Financial Cobblestone

The road to financial freedom is a difficult one. It seems simple, so why has a simple concept become so elusive for most Americans? What stops people from having the financial means to live the life we desire?

America is the wealthiest country in the world. So how is it that half of Americans can’t afford a 500-dollar emergency? How is it that the average debt Americans have on credit cards is between 4,000 to 6,000 dollars? How can the wealthiest country in the world have this financial reality and not consider this an issue? How can America’s future be bright and healthy if the economic situation for half the population is living paycheck to paycheck?

While there are a multitude of factors that play a hand in this, the topics that will be discussed are wealth distribution, wage stagnation, predatory lending and the lack of financial education in more detail below.

Wealth Distribution

The wealth distribution in America is vast. The top 10 percent of earners in America have more than 50 percent of total share of wealth. The bottom 50 percent have less than 3 percent of the total wealth.

Statistic: Wealth distribution in the United States in the first quarter of 2022 | Statista
Find more statistics at Statista

The graph above shows that most wealth in America is concentrated in a small cohort of the population. Remember, half of America can’t afford a 500-dollar emergency, so it would make sense that 50 percent of Americans have, essentially, no wealth.

But what is wealth? What is the difference between wealth and income?

To quote investopedia, “Wealth measures the value of all the assets of worth owned by a person, community, company, or country. Wealth is determined by taking the total market value of all physical and intangible assets owned, then subtracting all debts. Essentially, wealth is the accumulation of scarce resources.

Specific people, organizations, and nations are said to be wealthy when they are able to accumulate many valuable resources or goods. Wealth can be contrasted to income in that wealth is a stock and income is a flow, and it can be seen in either absolute or relative terms.”

Wealth is different than income in that wealth is value that you are storing through ownership of assets, whereas income is just money or assets that are being received or given, hence a flow. If income is earned but is spent to purchase concert tickets or used to pay loans, that isn’t building wealth. If you have 5k in your savings account but 20k credit card debt, that isn’t wealth building; 5 – 20 = -15.

This brings us to, not only the amount of debt you have to pay off, but what kind of debt you have as well. If you have money in a savings account, lets say 10k, but you owe 30k in debt, you are still negative on the wealth scale. However, if you are buying property, stocks, or bitcoin that’s a different story. These assets tend to retain value better than putting your money into a savings account or under the mattress. Owning assets, not liabilities, gives one the ability to sell them in the future for a profit, since they retain their purchasing power.

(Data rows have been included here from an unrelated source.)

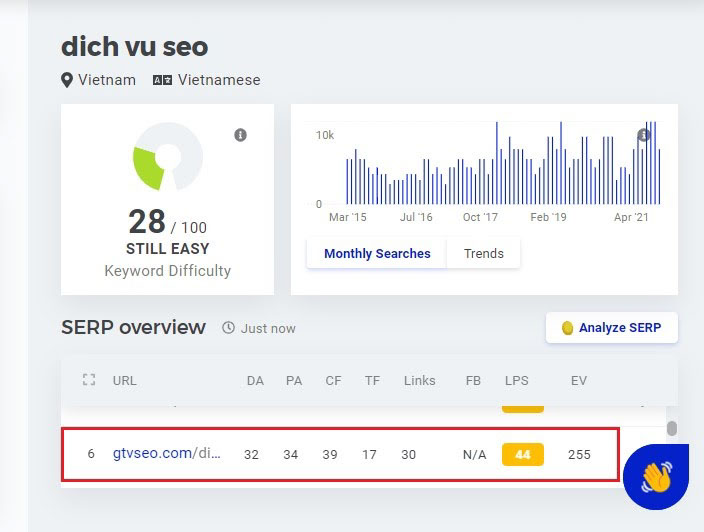Click the info icon in Keyword Difficulty card
The height and width of the screenshot is (532, 704).
coord(240,135)
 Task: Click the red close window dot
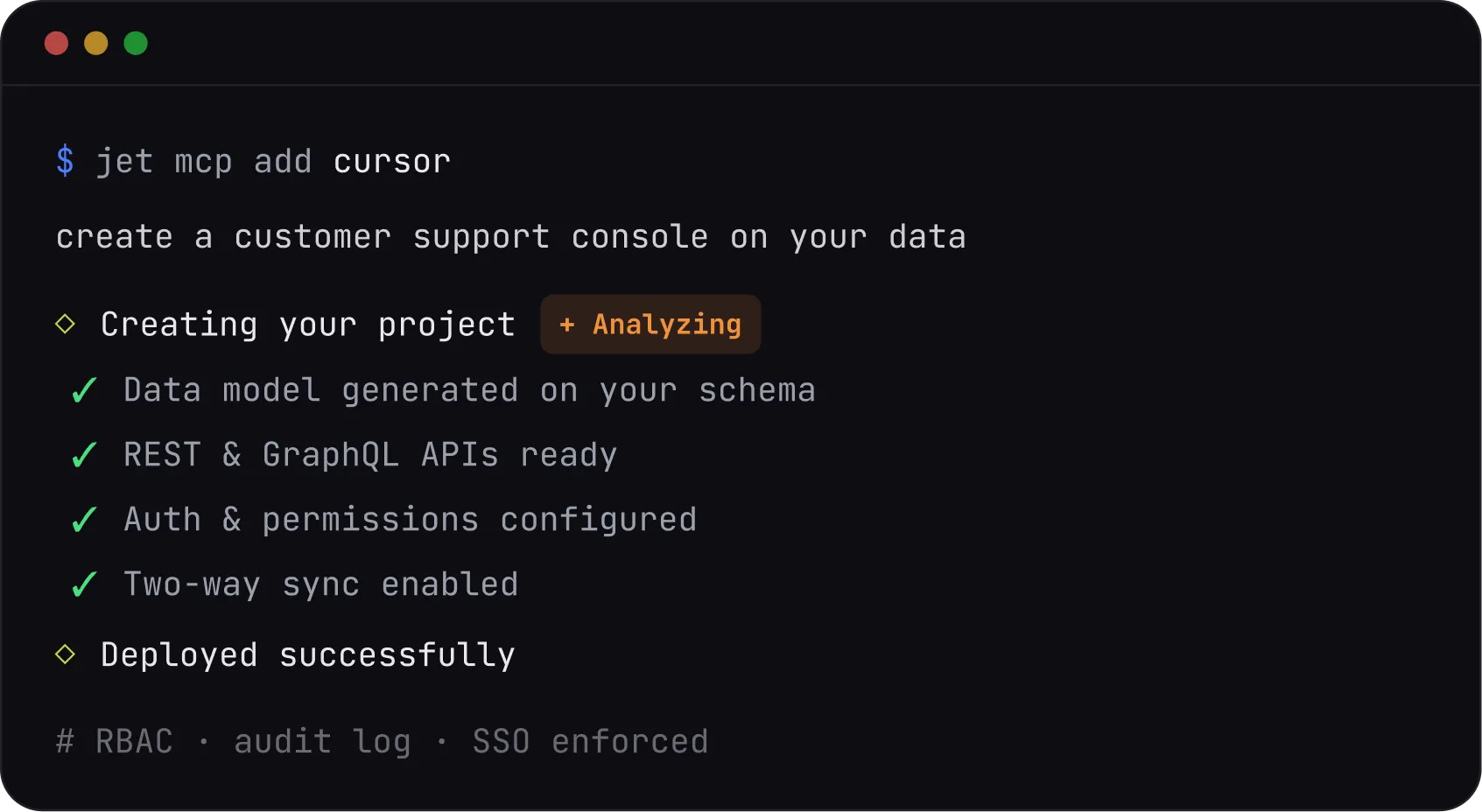(x=56, y=43)
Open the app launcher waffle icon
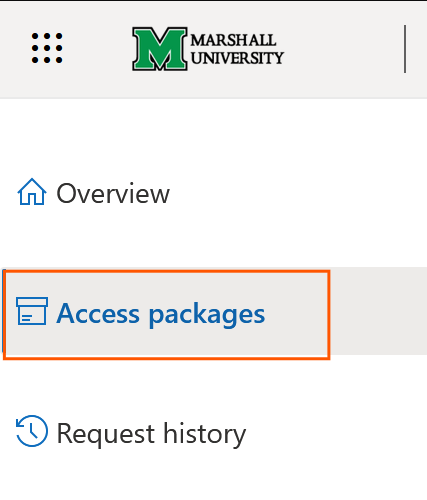The height and width of the screenshot is (500, 427). [x=47, y=48]
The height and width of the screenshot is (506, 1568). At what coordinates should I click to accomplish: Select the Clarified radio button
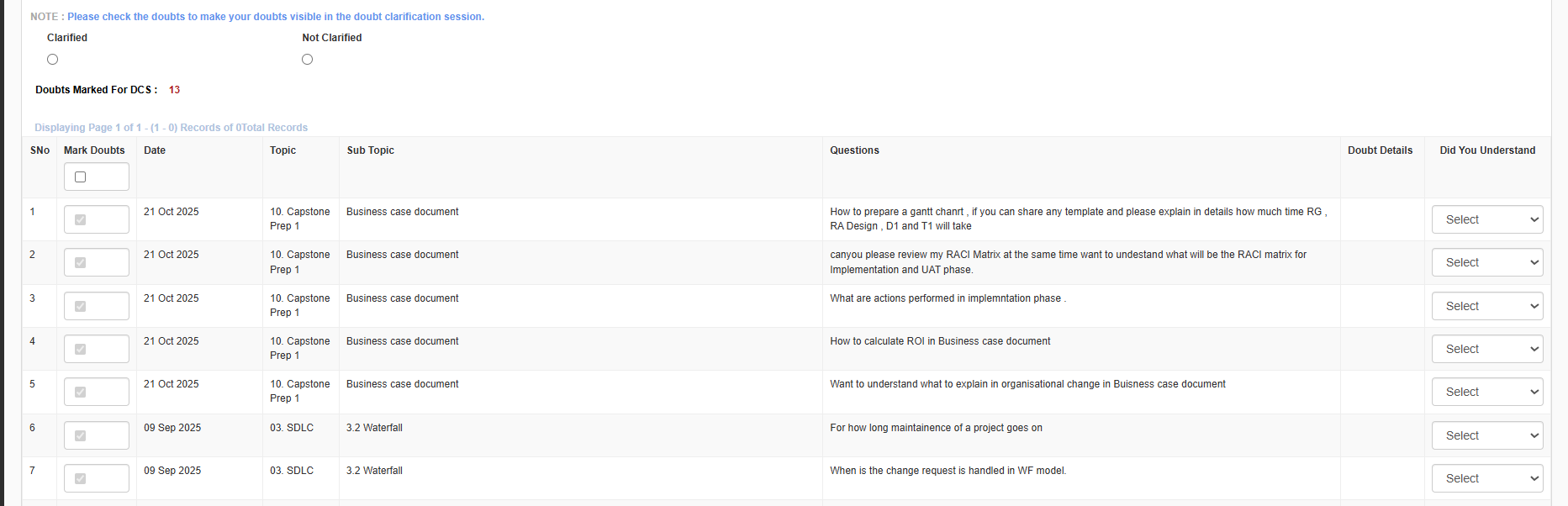click(53, 60)
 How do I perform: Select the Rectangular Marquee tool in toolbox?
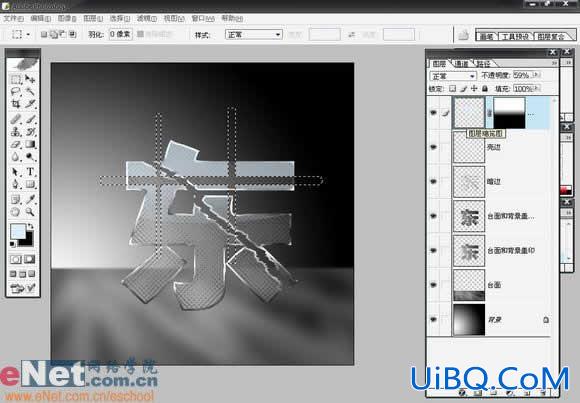click(x=16, y=79)
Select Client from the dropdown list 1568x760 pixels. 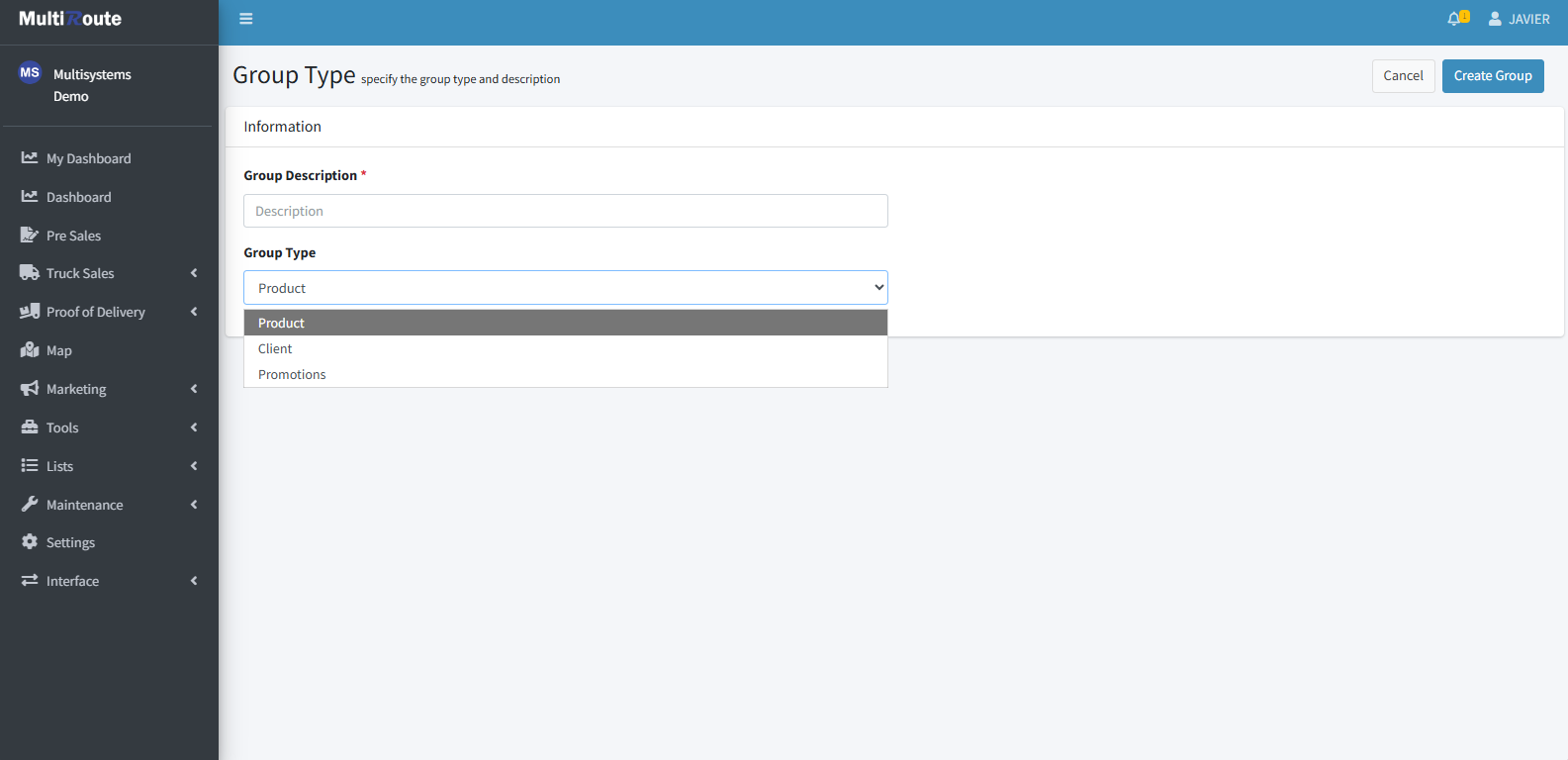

Not to go too off topic, but the dollar isn’t a great store of wealth over a long time period. The dollar is the strongest currency in the world, it is the world’s reserve currency, yet, due to inflation, it loses its purchasing power over time. Assets like Bitcoin or real estate tend to increase in value over time. It is outside the scope of this article, but let us just say people value these assets enough where they’re willing to spend more on them, over time, to own them. Building wealth isn’t just about earning a lot of money. It is also about retaining purchasing power for potential use in the future.  

Wage Stagnation

Wages in America, when factoring for inflation, have barely risen since the 1970’s. This means that, roughly, for the last 50 years, the purchasing power of households, on average, has not increased.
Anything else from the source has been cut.